**LESETEXT**
Mit der Mannschaftspräsentation hat sich Team Holcim-PRB in dieser Woche auf Anhieb in den Favoritenkreis katapultiert. Der erlesene Crew-Mix aus zwei Frauen und drei Männern mit junger Dynamik und hochkarätiger Erfahrung hat das Zeug zum Erfolg im Ocean Race Europe, für das die Vorstellung von Boris Herrmanns Team Malizia noch aussteht.

Junge Dynamik und erfahrene Schlagkraft

Da ist die ehrgeizige Rosalin Kuiper, die ihre Gesellenprüfung im Team Malizia an der Seite von Boris Herrmann im 14. The Ocean Race 2023 mit Bravour bestand. Danach wechselte sie als Skipperin für das Ocean Race Europe ins Team Holcim-PRB. Im Dezember Mutter geworden, will die erst 29 Jahre alte Dirigentin mit ihren handverlesenen Mitstreitern um den Sieg bei der Europa-Regatta kämpfen.

Rosalin hatte einen Traum und keine Angst, darum zu kämpfen.“ Carolijn Brouwer

Carolijn Brouwer sagt über Rosalin Kuiper: „Sie ist die Jüngste im Team und Skipperin. Und schaut Euch an, was sie erreicht hat, wie weit sie in relativ kurzer Zeit gekommen ist und welche Crew sie nun um sich versammelt hat. Wir haben alle unterschrieben, weil wir an dieses Projekt glauben. Rosalin hat für sich große Ambitionen. Weshalb es so cool ist, dass wir sie als starke Gruppe unterstützen können“, erklärt Carolijn Brouwer.

Die drei Männer im Team bringen zum weiblichen “Double Dutch” weitere Qualitäten ein: Nico Lunven, der bei seiner Vendée-Globe-Premiere gerade Platz sechs auf „Holcim-PRB“ erkämpfte, kennt das Boot am besten und ist ein Meister der Navigation. Der Brite Alan Roberts bringt sehr diverse Imoca-Erfahrungen aus der Arbeit für Rennställe wie Biotherm oder L’Occitane en Provence mit.

Carolijn Brouwer betritt Imoca-Neuland

Franck Cammas, 52, hat als Performace-Antreiber schon fast jede wichtige Trophäe des Segelsports einmal gehoben. Als Teamältester steuert er seine Expertise aus gewonnenen Ocean-Races und Ultim-Einsätzen für die ganz großen Rennställe wie Gitana und aktuell „SVR Lazartigue“, aber auch die Erfahrungen aus der Arbeit als Performance-Direktor im französischen America’s-Cup-Team oder als Coach im SailGP bei.

**ARBEITSANWEISUNGEN**
A - Prüfen Sie, ob die folgenden Aussagen mit dem Text über das Team Holcim-PRB übereinstimmen: (i) Rosalin Kuiper ist 29 Jahre alt. (ii) Nico Lunven belegte bei seiner ersten Vendée Globe den dritten Platz. (iii) Franck Cammas ist das jüngste Mitglied des Teams.
B - Übertragen Sie aus dem Text über das Team Holcim-PRB wortgetreu die Passage, die mit „Die drei Männer“ beginnt und bis einschließlich „im SailGP bei.“ reicht.
C - Führen Sie den Text über das Team Holcim-PRB im Anschluss an seinen letzten Satz weiter.

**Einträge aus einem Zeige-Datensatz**

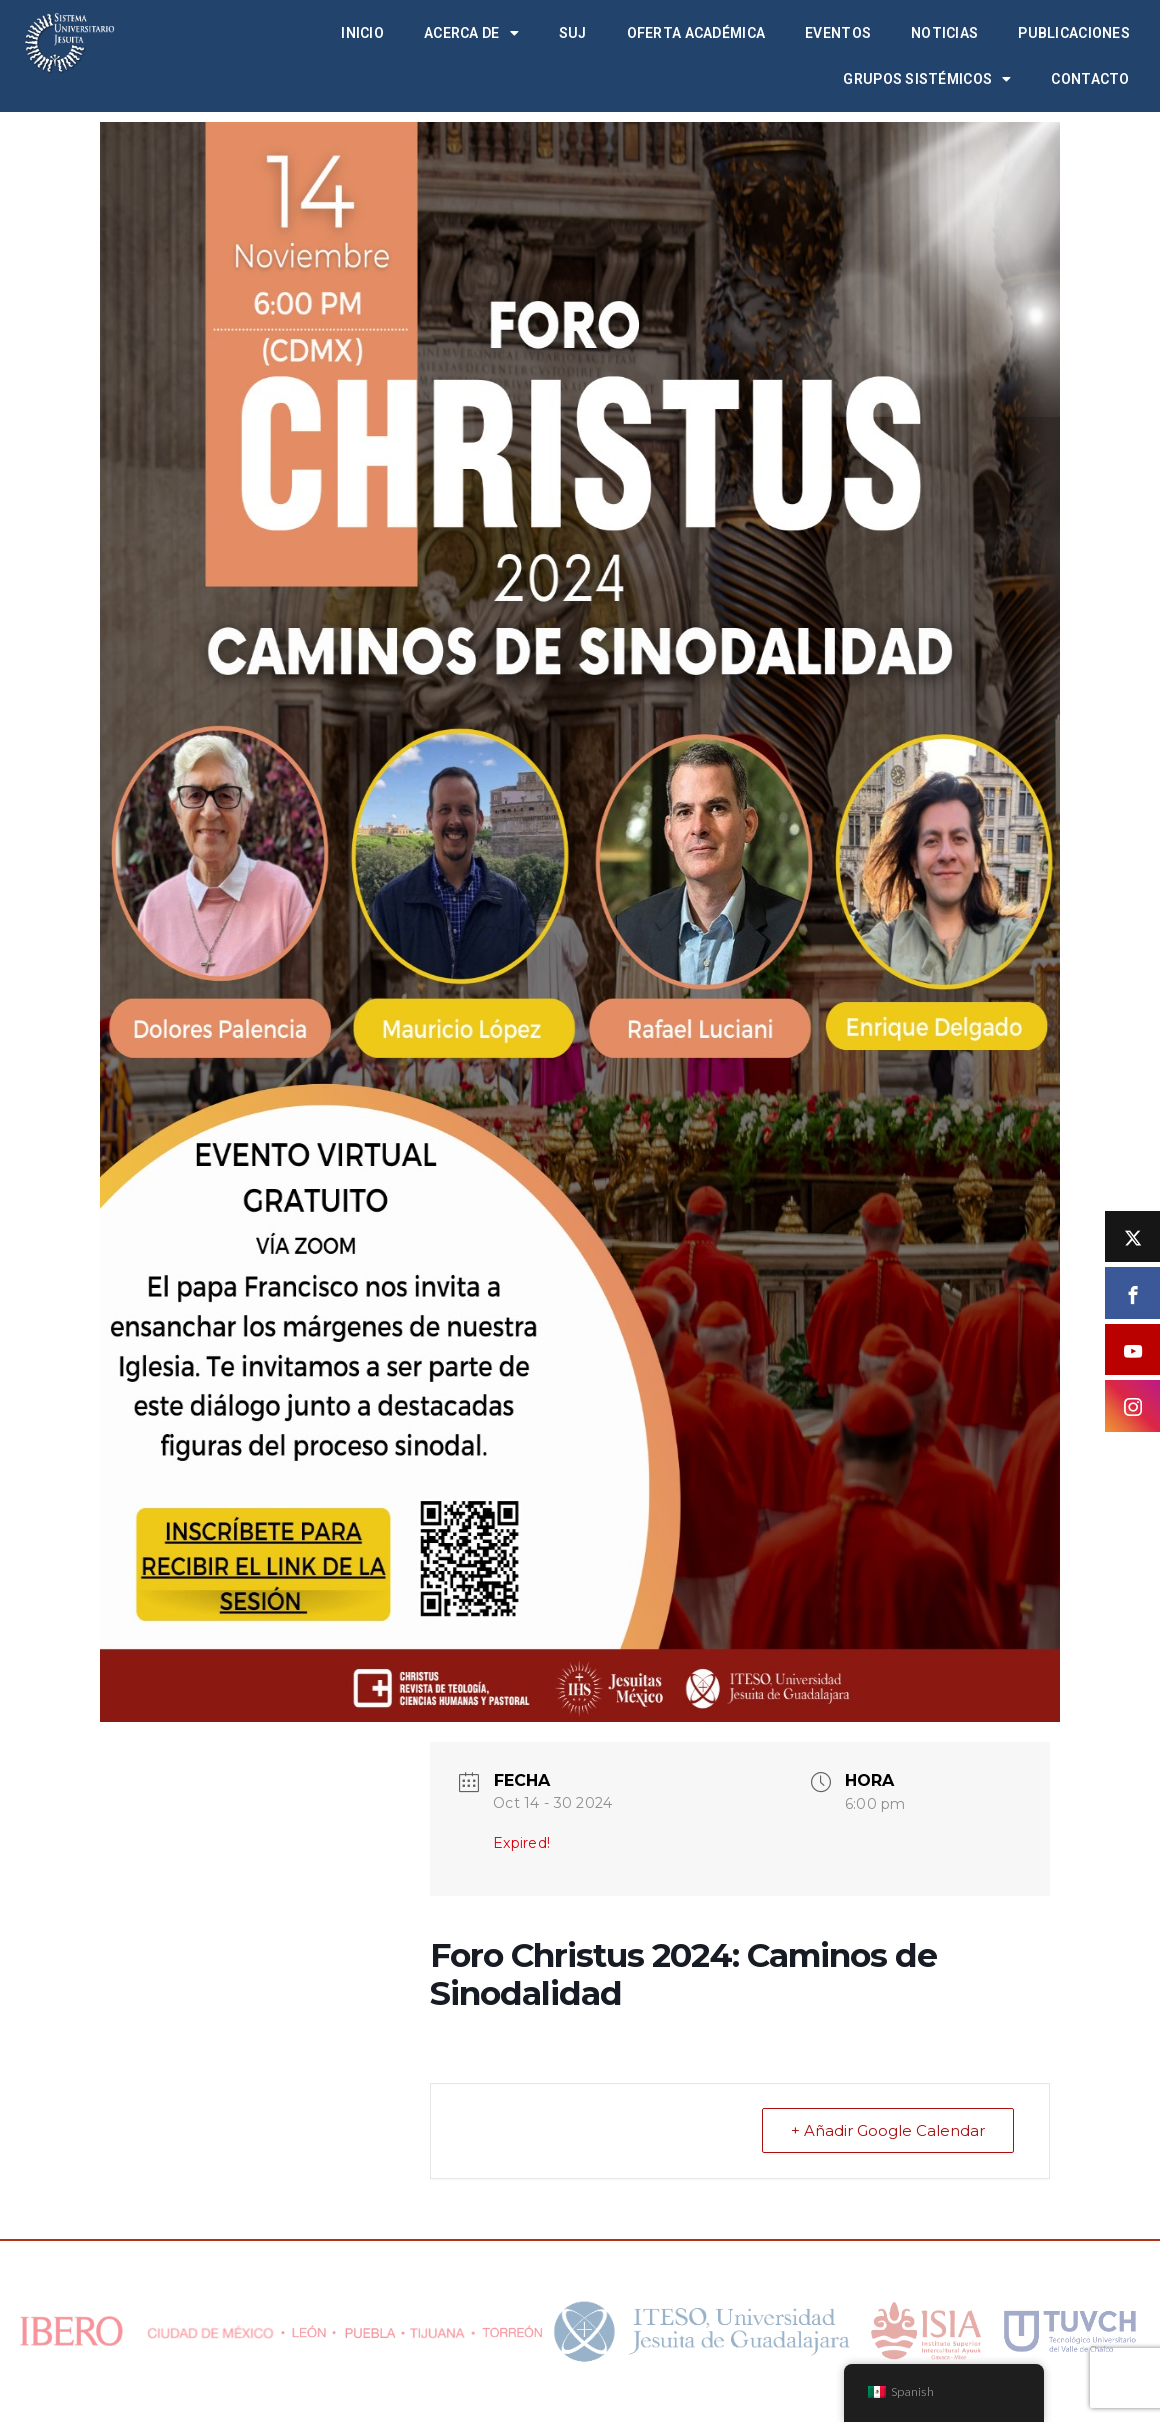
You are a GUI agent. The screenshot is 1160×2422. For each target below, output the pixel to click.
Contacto (1090, 79)
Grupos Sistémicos (927, 79)
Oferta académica (696, 33)
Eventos (838, 33)
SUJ (573, 33)
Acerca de (471, 33)
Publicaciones (1074, 33)
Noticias (944, 33)
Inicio (362, 33)
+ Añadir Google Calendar (888, 2130)
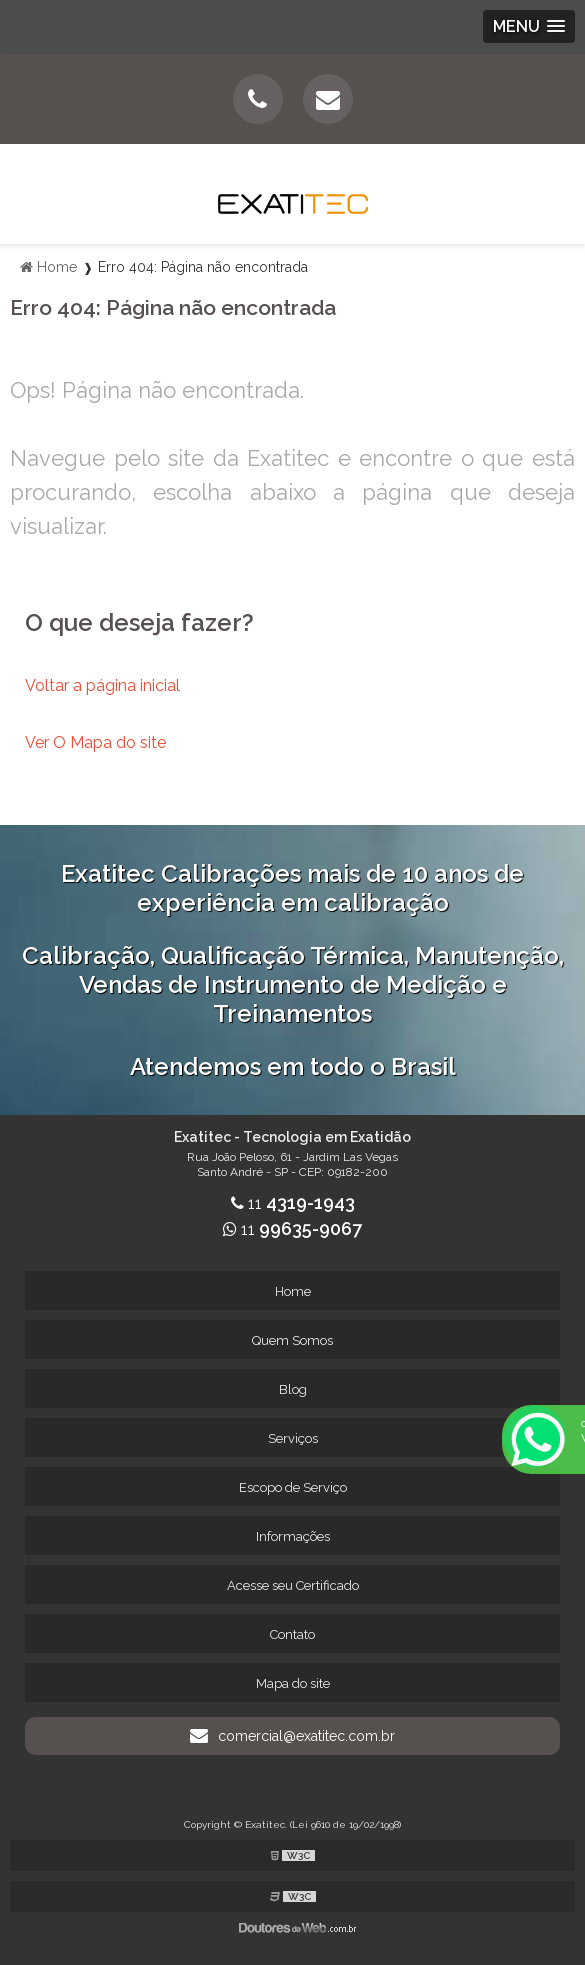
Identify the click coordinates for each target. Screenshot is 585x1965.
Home (293, 1291)
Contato (292, 1634)
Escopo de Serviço (293, 1487)
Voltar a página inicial (102, 685)
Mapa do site (293, 1683)
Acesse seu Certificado (293, 1585)
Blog (293, 1389)
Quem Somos (292, 1340)
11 (293, 1203)
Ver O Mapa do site (95, 742)
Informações (293, 1536)
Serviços (293, 1438)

**LÖSUNGEN**
A -
(i) Ja: „die erst 29 Jahre alte Dirigentin“
(ii) Nein: „bei seiner Vendée-Globe-Premiere gerade Platz sechs auf „Holcim-PRB“ erkämpfte“
(iii) Nein: „Als Teamältester“

B -
Die drei Männer im Team bringen zum weiblichen “Double Dutch” weitere Qualitäten ein: Nico Lunven, der bei seiner Vendée-Globe-Premiere gerade Platz sechs auf „Holcim-PRB“ erkämpfte, kennt das Boot am besten und ist ein Meister der Navigation. Der Brite Alan Roberts bringt sehr diverse Imoca-Erfahrungen aus der Arbeit für Rennställe wie Biotherm oder L’Occitane en Provence mit.

Carolijn Brouwer betritt Imoca-Neuland

Franck Cammas, 52, hat als Performace-Antreiber schon fast jede wichtige Trophäe des Segelsports einmal gehoben. Als Teamältester steuert er seine Expertise aus gewonnenen Ocean-Races und Ultim-Einsätzen für die ganz großen Rennställe wie Gitana und aktuell „SVR Lazartigue“, aber auch die Erfahrungen aus der Arbeit als Performance-Direktor im französischen America’s-Cup-Team oder als Coach im SailGP bei.

C -
Carolijn Brouwer kam zuletzt ins Spiel. Sie war zuhause in Australien, wo sie mit ihrem Mann Darren Bundock und dem 14-jährigen Sohn Kyle lebt, als plötzlich ihr Telefon klingelte und der Name von Rosalin Kuiper auf dem Display aufleuchtete. Das war der Anfang von Brouwers Ocean-Race-Comeback.

Dem Gespräch zwischen den beiden starken Ocean-Race-Frauen gab Carolijn Brouwer schnell auch eine heitere Note, sagte zu Rosalin Kuiper: „Ich hoffe, du rufst mich nicht wegen meiner Imoca-Erfahrung an…“ Beide lachten. Tatsächlich betritt Brouwer in diesem Bereich Neuland. Die 51 Jahre alte Meeresstürmerin hatte ihre bisherigen Ocean-Race-Erfolge noch auf VO65-Yachten erfochten.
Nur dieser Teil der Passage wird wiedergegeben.